Return, word for word, the lines starting with the line containing "Click the disabled Next button" and going on through the line containing "click(580, 574)", with both of those lines included.

_Records for this task_:
----------

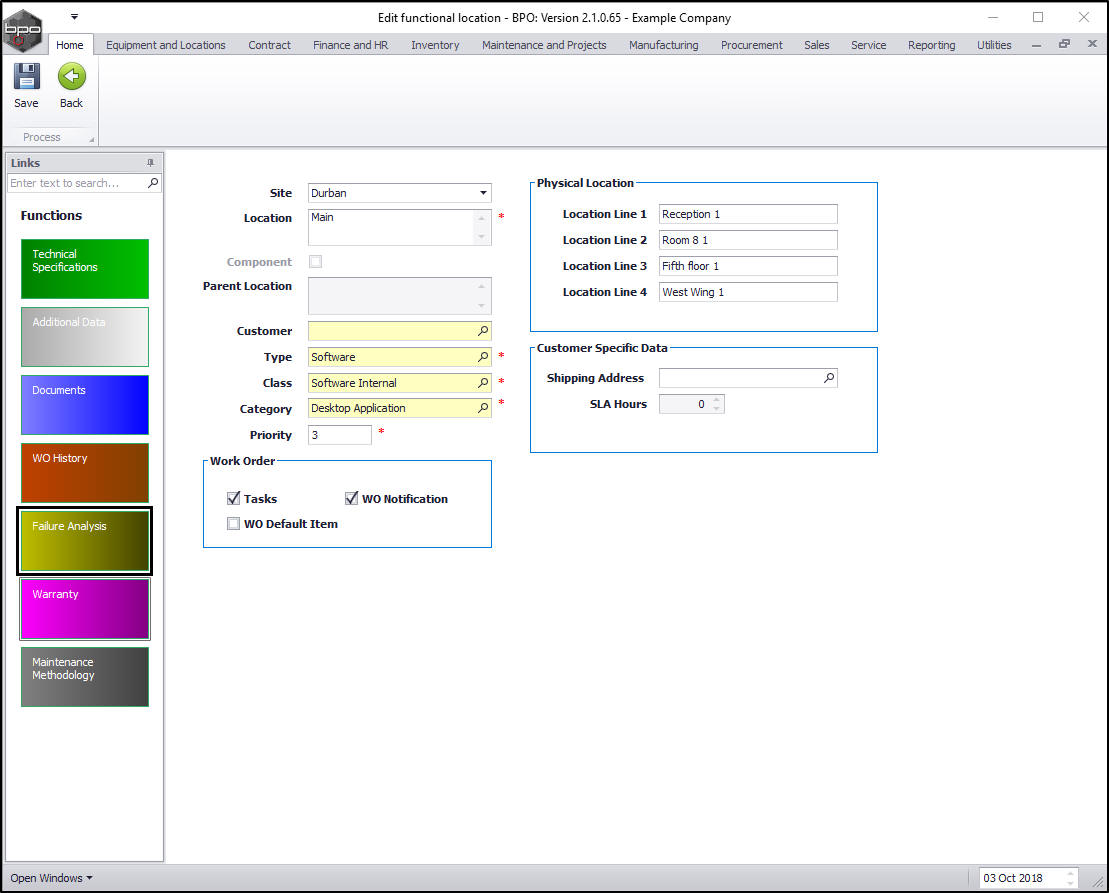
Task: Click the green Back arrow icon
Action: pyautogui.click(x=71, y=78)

----------

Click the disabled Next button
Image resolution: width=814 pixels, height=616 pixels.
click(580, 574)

----------

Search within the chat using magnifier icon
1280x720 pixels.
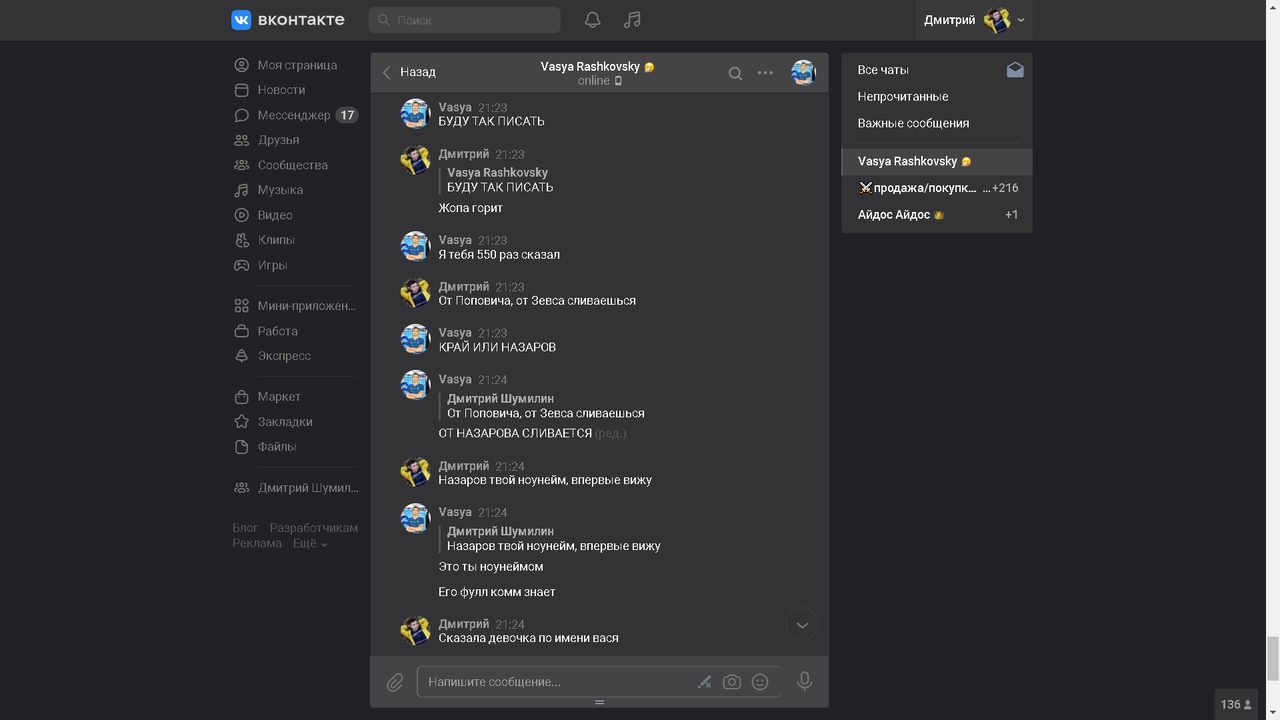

----------

_The solution_:
Click the disabled Next button
Image resolution: width=814 pixels, height=616 pixels.
click(580, 574)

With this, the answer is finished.